PROBLEM STATEMENT —
Rewrite the lines from the one containing "Identify the location" through the one containing "(300, 1908).", inclusive, swapping "location" for "position" and keeping everything else the same. Return only those lines, without the pictures.

[[ STUDY MATERIAL open ]]

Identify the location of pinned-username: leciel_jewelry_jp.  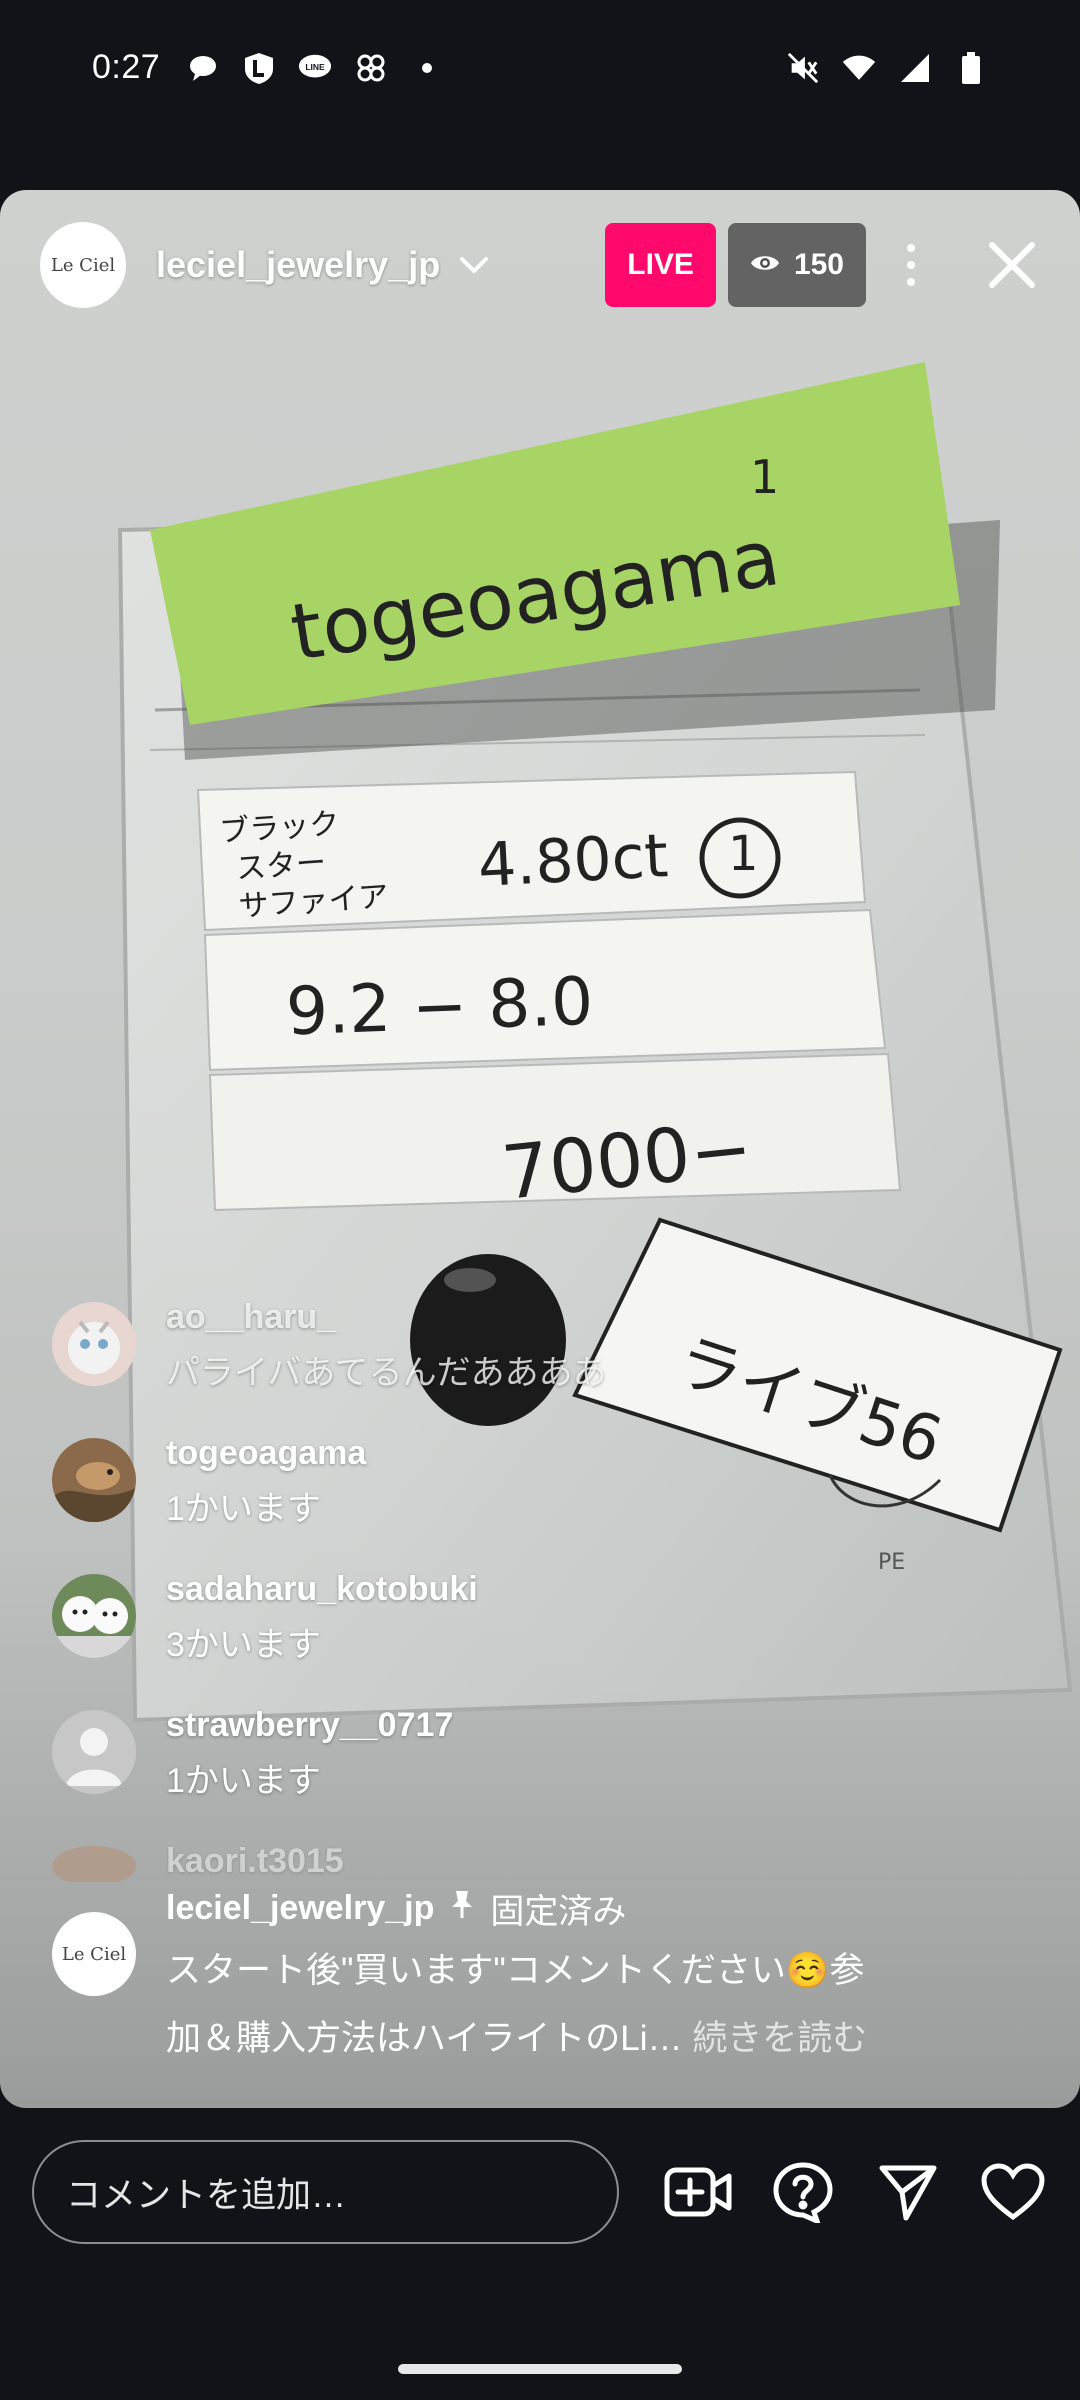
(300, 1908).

[[ STUDY MATERIAL closed ]]
[[ STUDY MATERIAL open ]]

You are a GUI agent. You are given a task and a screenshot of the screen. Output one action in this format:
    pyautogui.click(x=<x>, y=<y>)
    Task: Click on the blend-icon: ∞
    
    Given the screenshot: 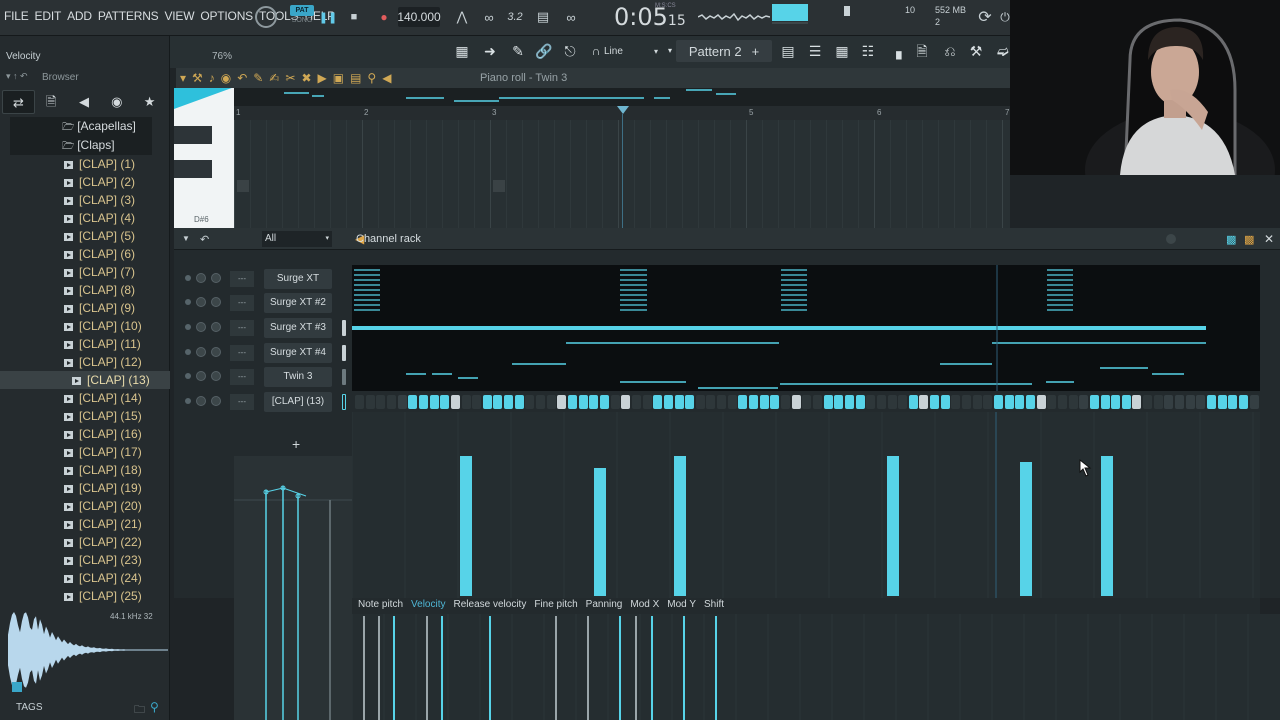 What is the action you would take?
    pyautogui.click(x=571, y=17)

[[ STUDY MATERIAL closed ]]

YOUR RESPONSE —
Identify the position of pinned-username: leciel_jewelry_jp.  
(300, 1908).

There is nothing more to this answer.